Raw data Block Start
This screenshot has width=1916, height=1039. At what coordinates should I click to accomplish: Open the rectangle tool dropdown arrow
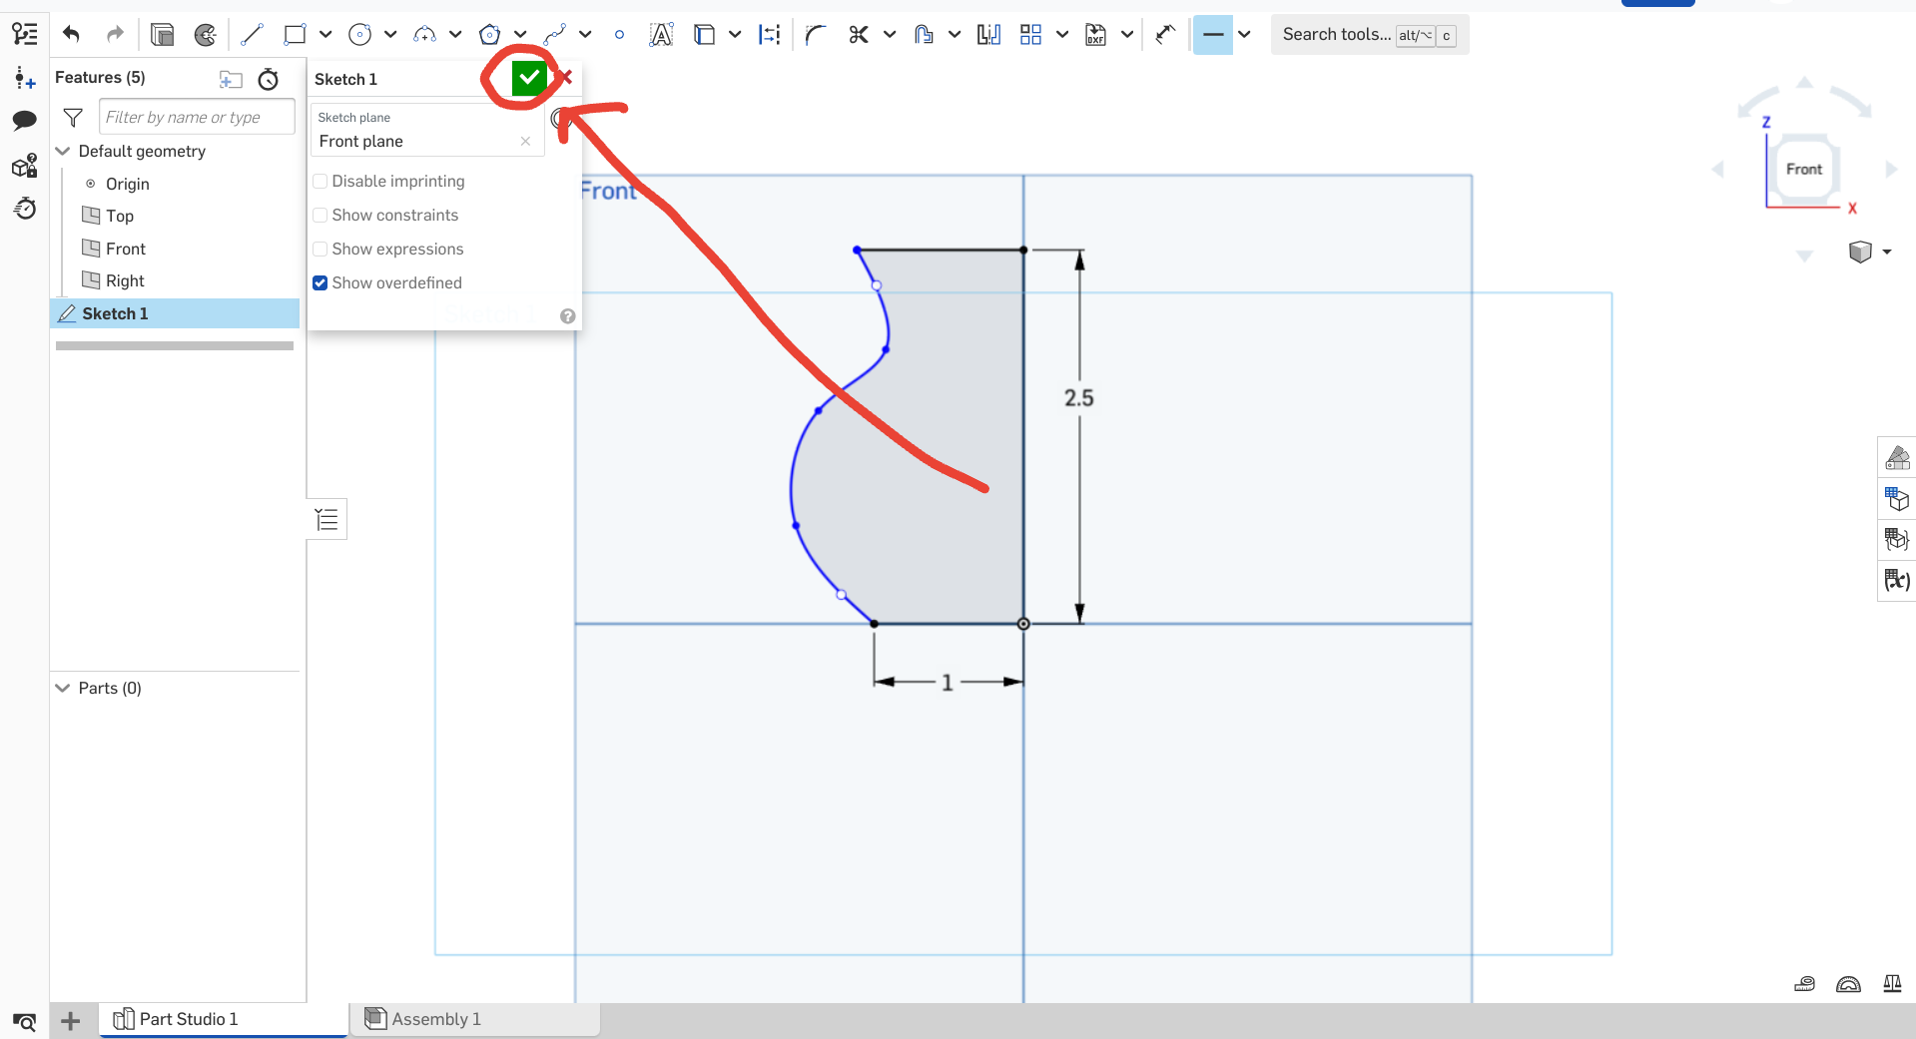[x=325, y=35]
Raw data Block End
Raw data Block Start
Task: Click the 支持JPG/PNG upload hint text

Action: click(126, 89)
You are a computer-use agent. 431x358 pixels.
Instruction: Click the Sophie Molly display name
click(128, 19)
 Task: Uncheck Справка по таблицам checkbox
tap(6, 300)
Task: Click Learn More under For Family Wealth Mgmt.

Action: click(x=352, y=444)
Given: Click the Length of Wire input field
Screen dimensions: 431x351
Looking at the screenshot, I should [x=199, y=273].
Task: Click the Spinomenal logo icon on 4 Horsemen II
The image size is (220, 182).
Raw data Block End
• **Directions**: Above are the entries. Quote exactly the lines from the one bearing "You are a computer-use agent. 431x358 pixels." through the one bearing "The image size is (220, 182).".

• **Task solution**:
You are a computer-use agent. 431x358 pixels.
Instruction: Click the Sophie Molly display name
click(128, 19)
 Task: Uncheck Справка по таблицам checkbox
tap(6, 300)
Task: Click Learn More under For Family Wealth Mgmt.

Action: click(x=352, y=444)
Given: Click the Length of Wire input field
Screen dimensions: 431x351
Looking at the screenshot, I should [x=199, y=273].
Task: Click the Spinomenal logo icon on 4 Horsemen II
The image size is (220, 182).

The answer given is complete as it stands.